The US, UK and France launched coordinated strikes against Syrian research, storage and military targets as President Donald Trump sought to "punish" his Syrian counterpart Bashar al-Assad for a suspected chemical attack that killed over 70 people, media reports said.
The strikes on Friday night was intended to show Western resolve in the face of what the leaders of the three nations called persistent violations of international law, reports The New York Times.
"I ordered the US armed forces to launch precision strikes on targets associated with the chemical weapon capabilities of Syrian dictator Bashar al-Assad," Trump said from the White House Diplomatic Reception Room.
"The combined American, British and French response to these atrocities will integrate all instruments of our national power: military, economic and diplomatic," Trump said.
In his speech, Trump deemed the chemical attack in Douma as "Not the actions of a man... They are crimes of a monster instead."
"We are prepared to sustain this response until the Syrian regime stops its use of prohibited chemical agents," he added.
The strikes targeted three facilities associated with Syria's chemical weapons arsenal, including a scientific research facility around Damascus, a chemical weapons storage facility around Homs alleged to be used for sarin gas and a nearby command post, according to the Pentagon.
US aircraft including B-1 bombers and ships were used in the attack, US defence officials said.
The capital city's residents woke to the sounds of multiple explosions shaking the city before the dawn call to prayer.
The city and the hills are surrounded by military facilities, and it appeared that these were among the first targets, reports The New York Times.
Syrian state television said government air defence systems were responding to "the American aggression" and aired video of missiles being fired into a dark night sky.
It was not clear if they hit anything. It reported that 13 missiles had been shot down by Syrian air defences near Al-Kiswa, a town south of Damascus.
The targets were chosen to minimise the risk of accidentally hitting Russian troops stationed in Syria, according to Gen.

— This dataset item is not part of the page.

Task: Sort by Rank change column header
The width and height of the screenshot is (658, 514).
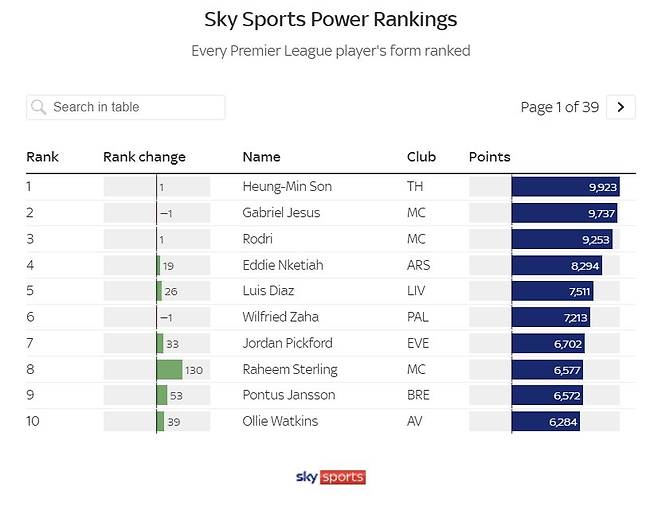Action: (x=144, y=157)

James F. Dunford Jr., the chairman of the Joint Chiefs of Staff.
"Right now this is a one-time shot and I believe it has sent a very strong message to dissuade him to deter him from doing it again," he said.
The strikes marked the second time that Trump has attacked Syria to punish the government after it was accused of using chemical weapons.

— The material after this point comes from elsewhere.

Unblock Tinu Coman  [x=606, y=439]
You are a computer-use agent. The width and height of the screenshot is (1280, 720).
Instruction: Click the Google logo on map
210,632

In April 2017, the US fired 59 Tomahawk cruise missiles at a Syrian air base in retaliation to a chemical attack that killed over 100 people.
"This persistent pattern of behaviour must be stopped... Not just to protect innocent people in Syria from the horrific deaths and casualties caused by chemical weapons but also because we cannot allow the erosion of the international norm that prevents the use of these weapons," she said.